Halley's method

Last updated December 20, 2024

In numerical analysis, Halley's method is a root-finding algorithm used for functions of one real variable with a continuous second derivative. Edmond Halley was an English mathematician and astronomer who introduced the method now called by his name.

Method

Halley's method is a numerical algorithm for solving the nonlinear equation $f (x) = 0$ . In this case, the function f has to be a function of one real variable. The method consists of a sequence of iterations:

x_{n+1}=x_{n}-{\frac {2f(x_{n})f'(x_{n})}{2{[f'(x_{n})]}^{2}-f(x_{n})f''(x_{n})}}

beginning with an initial guess $x 0$ .^[3]

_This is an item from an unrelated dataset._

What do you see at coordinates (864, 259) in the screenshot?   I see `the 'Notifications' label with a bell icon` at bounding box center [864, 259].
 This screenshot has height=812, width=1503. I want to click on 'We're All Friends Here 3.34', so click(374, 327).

If f is a three times continuously differentiable function and a is a zero of f but not of its derivative, then, in a neighborhood of a, the iterates $x n$ satisfy:

|x_{n+1}-a|\leq K\cdot {|x_{n}-a|}^{3},{\text{ for some }}K>0.

This means that the iterates converge to the zero if the initial guess is sufficiently close, and that the convergence is cubic.^[4]

The following alternative formulation shows the similarity between Halley's method and Newton's method. The expression $f(x_{n})/f'(x_{n})$ is computed only once, and it is particularly useful when $f''(x_{n})/f'(x_{n})$ can be simplified:

x_{n+1}=x_{n}-{\frac {f(x_{n})}{f'(x_{n})-{\frac {f(x_{n})}{f'(x_{n})}}{\frac {f''(x_{n})}{2}}}}=x_{n}-{\frac {f(x_{n})}{f'(x_{n})}}\left[1-{\frac {f(x_{n})}{f'(x_{n})}}\cdot {\frac {f''(x_{n})}{2f'(x_{n})}}\right]^{-1}.

When the second derivative is very close to zero, the Halley's method iteration is almost the same as the Newton's method iteration.

Derivation

Consider the function

g(x)={\frac {f(x)}{\sqrt {|f'(x)|}}}.

Any root r of f that is not a root of its derivative is a root of g (i.e., $g(r)=0$ when $f(r)=0\neq {\sqrt {|f'(r)|}}$ ), and any root r of g must be a root of f provided the derivative of f at r is not infinite. Applying Newton's method to g gives

x_{n+1}=x_{n}-{\frac {g(x_{n})}{g'(x_{n})}}

with

g'(x)={\frac {2[f'(x)]^{2}-f(x)f''(x)}{2f'(x){\sqrt {|f'(x)|}}}},

and the result follows. Notice that if $f'(c) = 0$ , then one cannot apply this at c because $g (c)$ would be undefined. ^{[ further explanation needed ]}

Cubic convergence

Suppose a is a root of f but not of its derivative. And suppose that the third derivative of f exists and is continuous in a neighborhood of a and $x n$ is in that neighborhood. Then Taylor's theorem implies:

0=f(a)=f(x_{n})+f'(x_{n})(a-x_{n})+{\frac {f''(x_{n})}{2}}(a-x_{n})^{2}+{\frac {f'''(\xi )}{6}}(a-x_{n})^{3}

and also

0=f(a)=f(x_{n})+f'(x_{n})(a-x_{n})+{\frac {f''(\eta )}{2}}(a-x_{n})^{2},

where ξ and η are numbers lying between a and $x n$ . Multiply the first equation by $2f'(x_{n})$ and subtract from it the second equation times $f''(x_{n})(a-x_{n})$ to give:

{\begin{aligned}0&=2f(x_{n})f'(x_{n})+2[f'(x_{n})]^{2}(a-x_{n})+f'(x_{n})f''(x_{n})(a-x_{n})^{2}+{\frac {f'(x_{n})f'''(\xi )}{3}}(a-x_{n})^{3}\\&\qquad -f(x_{n})f''(x_{n})(a-x_{n})-f'(x_{n})f''(x_{n})(a-x_{n})^{2}-{\frac {f''(x_{n})f''(\eta )}{2}}(a-x_{n})^{3}.\end{aligned}}

Canceling $f'(x_{n})f''(x_{n})(a-x_{n})^{2}$ and re-organizing terms yields:

0=2f(x_{n})f'(x_{n})+\left(2[f'(x_{n})]^{2}-f(x_{n})f''(x_{n})\right)(a-x_{n})+\left({\frac {f'(x_{n})f'''(\xi )}{3}}-{\frac {f''(x_{n})f''(\eta )}{2}}\right)(a-x_{n})^{3}.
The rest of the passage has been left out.